Если бы заглянули, то с удивлением обнаружили бы, что имеют дело вовсе не с однодневкой для коротания скуки в метро. В умных, интеллигентных книгах сэра Олди можно найти и глубокую философию, и тонкий психологизм человеческих взаимоотношений, и неожиданное переосмысление древних мифов и исторических реалий, и… И лихой фантастический боевик, от которого невозможно оторваться, — тоже! Что и сбивает с толку всех, кто уверен, что серьезная книга обязана быть скучной и беспомощной в рыночных условиях.

А немалые тиражи книг Олди расходятся очень быстро. И у раскладок фантастики постоянно звучит один и тот же, сомнительный с грамматической точки зрения вопрос: «У вас новых Олдей нет?»

Фамилию фантастическо-
го сэра читатели склоняют, как только хотят. «Олдей-Олдям-Олдями» и даже «Олдь». Потому что на самом деле их двое.

Олег Ладыженский и Дмитрий Громов живут в Харькове, причем в соседних квартирах, что создает идеальные условия для совместного творчества. Чем писатели и занимаются непрерывно с 1990 года. С тех пор у сэра Генри Лайона вышло почти полсотни книг! Многие из них были удостоены всевозможных литературных премий в области фантастики. По романам Олди проводились ролевые игры — на что ранее твердо держал монополию знаменитый Толкиен.

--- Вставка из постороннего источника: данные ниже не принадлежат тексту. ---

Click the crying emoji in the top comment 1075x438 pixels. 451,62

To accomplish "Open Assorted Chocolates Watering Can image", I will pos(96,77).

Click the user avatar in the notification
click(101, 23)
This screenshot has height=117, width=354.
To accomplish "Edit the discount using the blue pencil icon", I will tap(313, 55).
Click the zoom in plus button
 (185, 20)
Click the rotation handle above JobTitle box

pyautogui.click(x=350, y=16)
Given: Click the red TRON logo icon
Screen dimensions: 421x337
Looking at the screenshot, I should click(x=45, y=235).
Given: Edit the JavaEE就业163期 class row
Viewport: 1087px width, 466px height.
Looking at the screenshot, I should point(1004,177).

А до появления сэра на свет Олег Ладыженский работал режиссером харьковского театра-студии «Пеликан», куда однажды принес свою пьесу Дмитрий Громов, химик по образованию. Пьеса была отвергнута, но Дмитрий остался в театре в качестве актера, и тесное общение на театральном поприще в конце концов вылилось в идею литературного соавторства.

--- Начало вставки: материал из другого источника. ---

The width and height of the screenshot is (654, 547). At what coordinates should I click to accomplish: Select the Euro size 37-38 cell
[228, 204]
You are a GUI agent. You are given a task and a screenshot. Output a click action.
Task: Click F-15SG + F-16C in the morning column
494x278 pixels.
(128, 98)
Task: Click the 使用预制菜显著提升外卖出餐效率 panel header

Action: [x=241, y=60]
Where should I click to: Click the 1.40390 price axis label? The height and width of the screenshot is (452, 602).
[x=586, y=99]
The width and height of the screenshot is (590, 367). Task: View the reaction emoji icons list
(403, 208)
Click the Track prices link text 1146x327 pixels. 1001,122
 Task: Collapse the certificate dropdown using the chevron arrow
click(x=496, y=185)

Не надеясь, что читатели сумеют удержать в памяти громоздкое сочетание «Дмитрий Громов и Олег Ладыженский», соавторы скомпоновали из начальных слогов своих имен звучный «английский» псевдоним. По требованию издателя снабдили его инициалами из первых букв собственных фамилий, а затем, по его же требованию, и расшифровали их. Так появился Генри Лайон Олди.

Двуглавый сэр Олди

— С одной стороны, работа в соавторстве имеет ряд очевидных преимуществ: вместе разрабатывается сюжет, написание текста честно делится на двоих, тут же совершается и взаимная редактура. А что самое сложное в творчестве вдвоем?

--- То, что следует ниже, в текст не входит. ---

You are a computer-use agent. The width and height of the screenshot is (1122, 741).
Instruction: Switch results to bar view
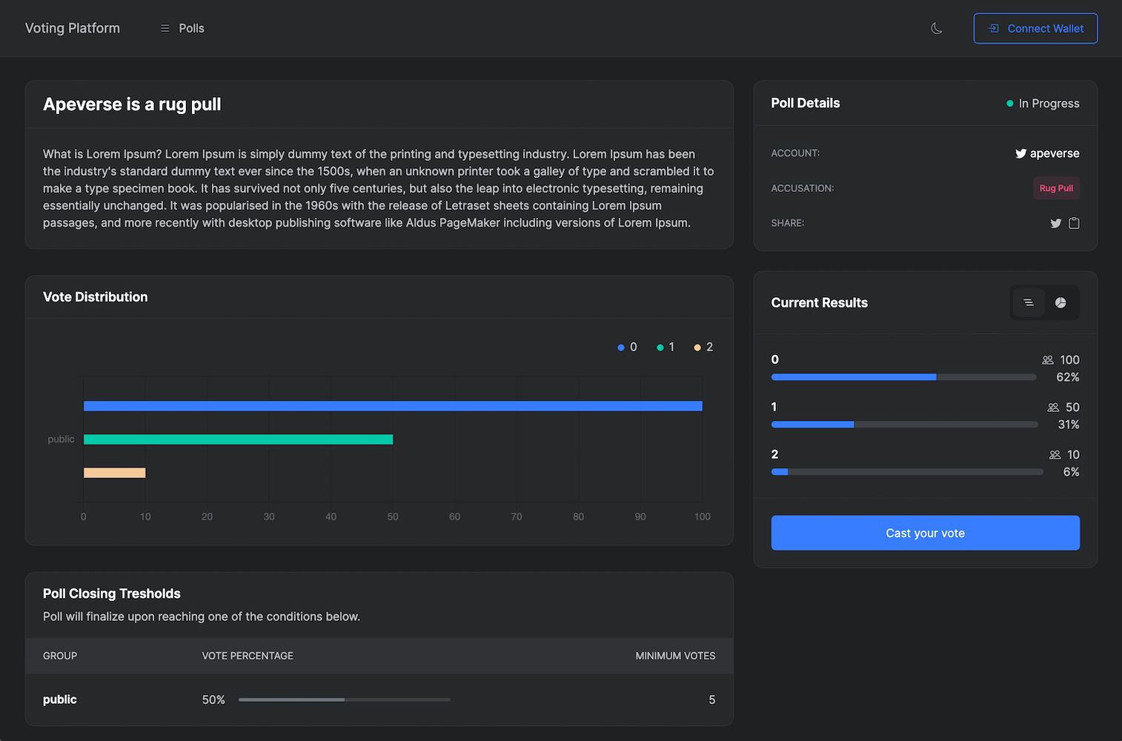point(1029,302)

ОЛ: Умение слышать друг друга. Умение работать в ансамбле. Это очень хорошо проверяется на театральном опыте. Тут очень важно, чтобы в конечном итоге происходил синтез и появление нового качества. Если этого нет, то в соавторстве вообще не стоит работать. Есть люди, которым предназначено работать соло, а есть те, кто способен на синтез. Нам обоим это свойственно, может, из-за театрального прошлого. Мы умеем это делать.

— В вашем дуэте ощущается антагонизм физика (то бишь, химика) и лирика (режиссера)?

ДИ: Он чувствуется, хоть и не в прямом смысле деления на физика и лирика по мировосприятию. Но мы люди очень разные, с разными вкусами, причем практически во всем: в пище, в музыке, в одежде, в любимых фильмах и так далее. Хотя как раз по книгам у нас обычно вкусы сходятся. И метод мышления немножко разный. Cамое главное — не начать отстаивать свою единственно правильную точку зрения, а понять точку зрения соавтора и найти что-то интересное там, где они пересекаются. Чтобы получился стереоскопический эффект. Если бы мы были одинаковы и похожи, не имело бы смысла писать в соавторстве. Я, например, знаю, что никогда не напишу такие стихи, какие напишет Олег.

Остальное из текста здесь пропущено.